Where to go from here?
- Standardization: Every standards compliant microwave oven features common UI (the 2-Dials or whatever the ultimate design is).
- Customization: Add all the secondary features (set time, cooking programs, etc) you wish to meet product line/model goals, but don’t infringe upon the standard, prominent Time/Power UI.
- Dialog: Get the appliance end users talking about points 1) and 2) with industrial designers and manufacturers, their reps, their rep’s lawyers and their lawyer’s lawyers—don’t leave anyone out, and stir things up. VCRs are finally dying out and taking the “blinking ><” debacle to its shallow grave. The Microwave is not a lost cause, but if we wait for expensive, next generation touchscreen models to roll out into the mainstream, it will be too late. The shiny new things will be, predictably, overly complicated and each brand-component partnership will design it be impressive as a store demo (i.e. virtual/real button bloat and focusing on how many pie chart shaped whirling LED activity indicators are present).

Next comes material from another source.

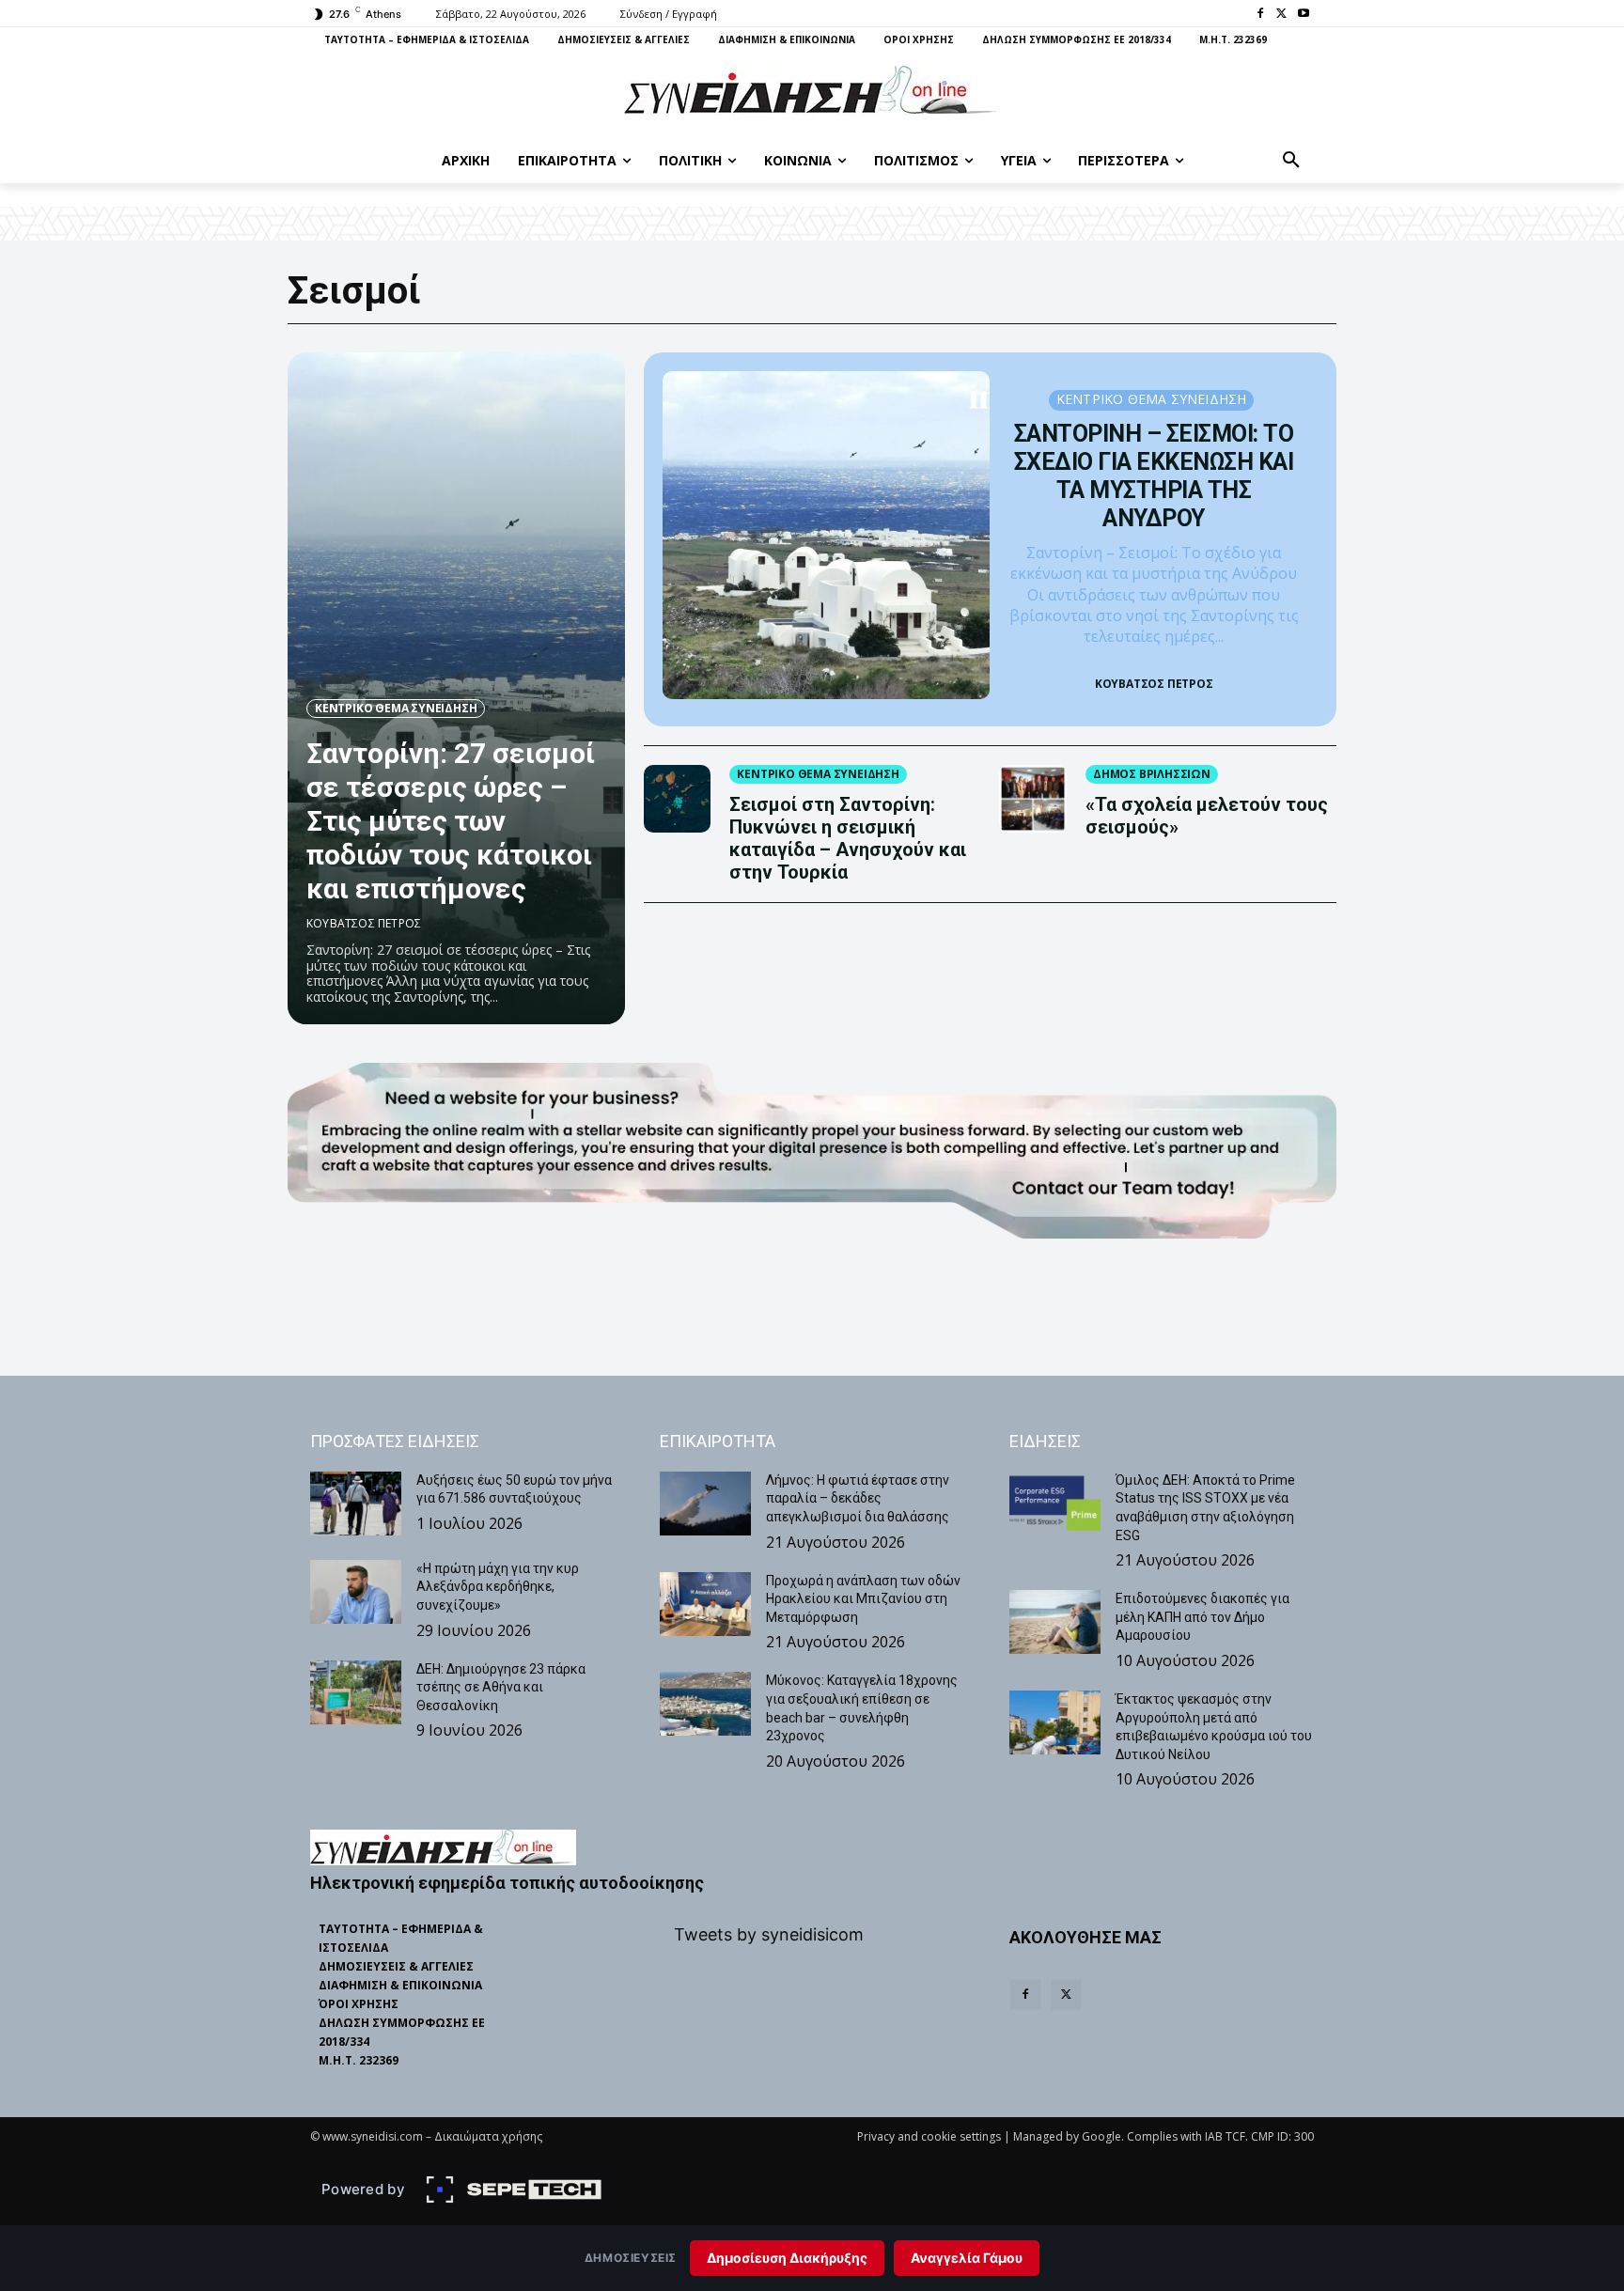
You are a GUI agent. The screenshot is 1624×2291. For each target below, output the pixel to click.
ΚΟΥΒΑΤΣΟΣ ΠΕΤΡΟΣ (363, 923)
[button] (1291, 160)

So maybe the iPhone quickly becomes the snap-in UI faceplate to your breadmaker, blender and yes, microwave, and indie Mac developers sell you a no-nonsense interface from the App Store for $0.99. But this won’t happen to the low-end models which are the ones you mostly see outside your own abode. High tech fantasies won’t help here (do they ever?). Although, while we’re on the topic, the iPhone-can-plug-into-anything ruminations were, joke or not, well under way over a year ago (*waves to Matt* <— with a simple little invite I could make that a Google wave, hint hint).
Dream Come True
The dream, the vision even, is you step up to a microwave at a friend’s house, a cafeteria, a dormitory, the office lunch room, you reach for the standards-based common UI and operate it by muscle memory. Wait for your piping hot morsels. Done. Microwaves for human beings.
So, take the diagram and clean it up, improve it; or crumple it up, shoot for three points and share a completely different design that is the definition of simplicity and effectiveness. Or wordify your thoughts: write a comment here or an entire blog post of your own; leverage those internet-borne social media networks (Facebook, Twitter, FriendFeed Facebook) and join a wider conversation.
I won’t rest until the Microwave Oven UI Standard (MOUIS) Project is fully baked. But I need your help.
I’m not worried about the realization of Skynet, you know, the total domination by autonomous machines. I’ll just be devastated that the robot overlords will think our microwave contraptions were designed for them, and not for us.
3 comments:
i used to have a microwave very similar to what you describe, actually!
can i still comment?
I knew there had to be a reason they still make those two-dial models! I'm surprised people still want such things, instead of the one true interface, which is to say:
digits + (optional: power + digits +) start.
Spread the word, this is the microwave oven UI for the ages!